--- TASK PROMPT ---
Set every record down again, identical to the original.

= Beginning of Section =

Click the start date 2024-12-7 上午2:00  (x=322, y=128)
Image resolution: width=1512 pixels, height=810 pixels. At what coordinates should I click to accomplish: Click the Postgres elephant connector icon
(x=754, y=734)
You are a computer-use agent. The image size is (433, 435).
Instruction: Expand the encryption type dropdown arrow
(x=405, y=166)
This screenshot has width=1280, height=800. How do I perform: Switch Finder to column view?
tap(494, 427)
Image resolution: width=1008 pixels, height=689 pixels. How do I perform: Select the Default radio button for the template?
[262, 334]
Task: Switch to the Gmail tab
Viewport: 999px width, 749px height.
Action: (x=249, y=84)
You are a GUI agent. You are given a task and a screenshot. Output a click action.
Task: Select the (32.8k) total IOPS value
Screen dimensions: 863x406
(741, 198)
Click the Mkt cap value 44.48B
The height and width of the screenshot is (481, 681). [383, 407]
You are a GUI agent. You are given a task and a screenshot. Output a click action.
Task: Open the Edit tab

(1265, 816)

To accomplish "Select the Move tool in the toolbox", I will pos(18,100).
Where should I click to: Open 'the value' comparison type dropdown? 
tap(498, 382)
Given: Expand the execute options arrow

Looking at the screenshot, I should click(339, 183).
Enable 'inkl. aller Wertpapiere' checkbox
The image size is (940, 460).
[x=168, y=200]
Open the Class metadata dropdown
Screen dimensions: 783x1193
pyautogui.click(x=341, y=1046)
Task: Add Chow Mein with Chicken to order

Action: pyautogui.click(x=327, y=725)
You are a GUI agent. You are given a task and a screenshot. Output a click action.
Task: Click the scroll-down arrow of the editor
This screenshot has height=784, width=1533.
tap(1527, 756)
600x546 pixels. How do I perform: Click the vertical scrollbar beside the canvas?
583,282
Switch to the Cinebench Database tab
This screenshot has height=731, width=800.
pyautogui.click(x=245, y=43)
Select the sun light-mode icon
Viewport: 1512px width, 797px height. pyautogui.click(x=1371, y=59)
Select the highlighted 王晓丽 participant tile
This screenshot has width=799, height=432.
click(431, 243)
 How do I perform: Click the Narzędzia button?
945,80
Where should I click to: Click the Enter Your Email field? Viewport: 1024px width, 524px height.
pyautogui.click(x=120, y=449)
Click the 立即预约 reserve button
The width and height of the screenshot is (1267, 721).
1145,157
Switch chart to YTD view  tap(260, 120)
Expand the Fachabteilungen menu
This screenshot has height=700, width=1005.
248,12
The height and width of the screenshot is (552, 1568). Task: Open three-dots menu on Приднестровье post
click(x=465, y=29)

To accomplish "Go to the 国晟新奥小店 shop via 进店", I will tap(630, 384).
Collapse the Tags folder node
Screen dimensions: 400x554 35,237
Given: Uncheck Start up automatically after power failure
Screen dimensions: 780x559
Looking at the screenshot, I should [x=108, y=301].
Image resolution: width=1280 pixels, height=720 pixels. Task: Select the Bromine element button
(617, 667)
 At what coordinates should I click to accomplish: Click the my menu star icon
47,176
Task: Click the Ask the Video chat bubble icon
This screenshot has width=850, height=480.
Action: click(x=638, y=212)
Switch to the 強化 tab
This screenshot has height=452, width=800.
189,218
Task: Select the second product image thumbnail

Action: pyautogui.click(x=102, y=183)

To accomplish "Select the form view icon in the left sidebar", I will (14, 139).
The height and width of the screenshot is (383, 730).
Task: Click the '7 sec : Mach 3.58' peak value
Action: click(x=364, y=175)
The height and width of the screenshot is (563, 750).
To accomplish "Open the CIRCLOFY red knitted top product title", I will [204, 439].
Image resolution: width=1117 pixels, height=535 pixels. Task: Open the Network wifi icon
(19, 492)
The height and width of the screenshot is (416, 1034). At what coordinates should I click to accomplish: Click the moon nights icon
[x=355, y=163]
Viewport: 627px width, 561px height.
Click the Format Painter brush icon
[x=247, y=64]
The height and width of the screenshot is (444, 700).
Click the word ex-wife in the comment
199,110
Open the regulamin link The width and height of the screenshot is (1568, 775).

= End of Section =

--- YOUR RESPONSE ---
Click the start date 2024-12-7 上午2:00  (x=322, y=128)
Image resolution: width=1512 pixels, height=810 pixels. At what coordinates should I click to accomplish: Click the Postgres elephant connector icon
(x=754, y=734)
You are a computer-use agent. The image size is (433, 435).
Instruction: Expand the encryption type dropdown arrow
(x=405, y=166)
This screenshot has width=1280, height=800. How do I perform: Switch Finder to column view?
tap(494, 427)
Image resolution: width=1008 pixels, height=689 pixels. How do I perform: Select the Default radio button for the template?
[262, 334]
Task: Switch to the Gmail tab
Viewport: 999px width, 749px height.
Action: (x=249, y=84)
You are a GUI agent. You are given a task and a screenshot. Output a click action.
Task: Select the (32.8k) total IOPS value
Screen dimensions: 863x406
(741, 198)
Click the Mkt cap value 44.48B
The height and width of the screenshot is (481, 681). [383, 407]
You are a GUI agent. You are given a task and a screenshot. Output a click action.
Task: Open the Edit tab

(1265, 816)

To accomplish "Select the Move tool in the toolbox", I will pos(18,100).
Where should I click to: Open 'the value' comparison type dropdown? 
tap(498, 382)
Given: Expand the execute options arrow

Looking at the screenshot, I should click(339, 183).
Enable 'inkl. aller Wertpapiere' checkbox
The image size is (940, 460).
[x=168, y=200]
Open the Class metadata dropdown
Screen dimensions: 783x1193
pyautogui.click(x=341, y=1046)
Task: Add Chow Mein with Chicken to order

Action: pyautogui.click(x=327, y=725)
You are a GUI agent. You are given a task and a screenshot. Output a click action.
Task: Click the scroll-down arrow of the editor
This screenshot has height=784, width=1533.
tap(1527, 756)
600x546 pixels. How do I perform: Click the vertical scrollbar beside the canvas?
583,282
Switch to the Cinebench Database tab
This screenshot has height=731, width=800.
pyautogui.click(x=245, y=43)
Select the sun light-mode icon
Viewport: 1512px width, 797px height. pyautogui.click(x=1371, y=59)
Select the highlighted 王晓丽 participant tile
This screenshot has width=799, height=432.
click(431, 243)
 How do I perform: Click the Narzędzia button?
945,80
Where should I click to: Click the Enter Your Email field? Viewport: 1024px width, 524px height.
pyautogui.click(x=120, y=449)
Click the 立即预约 reserve button
The width and height of the screenshot is (1267, 721).
1145,157
Switch chart to YTD view  tap(260, 120)
Expand the Fachabteilungen menu
This screenshot has height=700, width=1005.
248,12
The height and width of the screenshot is (552, 1568). Task: Open three-dots menu on Приднестровье post
click(x=465, y=29)

To accomplish "Go to the 国晟新奥小店 shop via 进店", I will tap(630, 384).
Collapse the Tags folder node
Screen dimensions: 400x554 35,237
Given: Uncheck Start up automatically after power failure
Screen dimensions: 780x559
Looking at the screenshot, I should [x=108, y=301].
Image resolution: width=1280 pixels, height=720 pixels. Task: Select the Bromine element button
(617, 667)
 At what coordinates should I click to accomplish: Click the my menu star icon
47,176
Task: Click the Ask the Video chat bubble icon
This screenshot has width=850, height=480.
Action: click(x=638, y=212)
Switch to the 強化 tab
This screenshot has height=452, width=800.
189,218
Task: Select the second product image thumbnail

Action: pyautogui.click(x=102, y=183)

To accomplish "Select the form view icon in the left sidebar", I will (14, 139).
The height and width of the screenshot is (383, 730).
Task: Click the '7 sec : Mach 3.58' peak value
Action: click(x=364, y=175)
The height and width of the screenshot is (563, 750).
To accomplish "Open the CIRCLOFY red knitted top product title", I will [204, 439].
Image resolution: width=1117 pixels, height=535 pixels. Task: Open the Network wifi icon
(19, 492)
The height and width of the screenshot is (416, 1034). At what coordinates should I click to accomplish: Click the moon nights icon
[x=355, y=163]
Viewport: 627px width, 561px height.
Click the Format Painter brush icon
[x=247, y=64]
The height and width of the screenshot is (444, 700).
Click the word ex-wife in the comment
199,110
Open the regulamin link The width and height of the screenshot is (1568, 775).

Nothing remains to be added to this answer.